Lately, I’ve been filling those bits of time with a posts from a list of blogs I’ve been following. I use Flym Reader on my phone to get posts. It’s a reader that you can still get on the Google Play Store, but it seems like development has reached all it’s going to do. The Github repository has been archived by the creator. But it’s fine, because it lets me point the reader at RSS feeds of sites, gets new posts, presents them to me either in a great big pile, or sorted by which blog the thing came from. Basically, it does exactly what I want and nothing that I don’t want. I’ll be sad when a future Android version deprecates it and I have to go looking for another RSS feed reader that just lets me subscribe without online subscriptions to things I don’t care about. Honestly, I just want something that lets my phone act more like the terminal that is a portal to the sum of all human knowledge I was promised, not just a myriad of ways to drain my wallet for things that I used to get better for free.

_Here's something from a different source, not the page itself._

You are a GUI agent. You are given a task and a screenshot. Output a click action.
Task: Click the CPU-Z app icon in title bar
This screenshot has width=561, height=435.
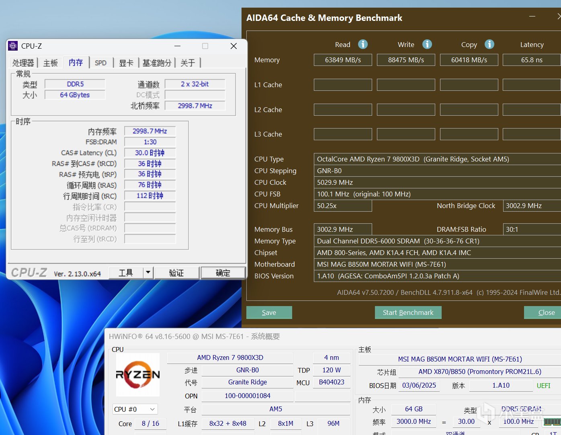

I was reminded of the trouble I originally had finding a good RSS reader for my phone by a blog post discussing the author’s efforts to follow blogs through their RSS Reader. Their efforts surrounding blogs have come up because of the impending closure of Cohost, my efforts to get back into reading blogs started with the implosion of X (née Twitter) and the resultant scattering of TTRPG folks and authors I’d followed to various different sites. Who’s on Bluesky? Who’s on Mastodon? Where are they on Mastodon? It gets hard to keep track of where I need to go to check things out from who.

The ones who actually maintain their own blogs (and people on Tumblr, which allows me to use RSS to download a user’s posts)? I can actually still find and follow what they put out.

I’ve liked the Indie Game roundup discussions and recommendations from Virtual Moose.

I love following the game design discussions and reminiscing about Into the Odd and Electric Bastionland from Chris McDowell.

Reading Sly Flourish is what got me back into DMing during the COVID lockdowns, reminding me what I loved about taking my seat behind the screen.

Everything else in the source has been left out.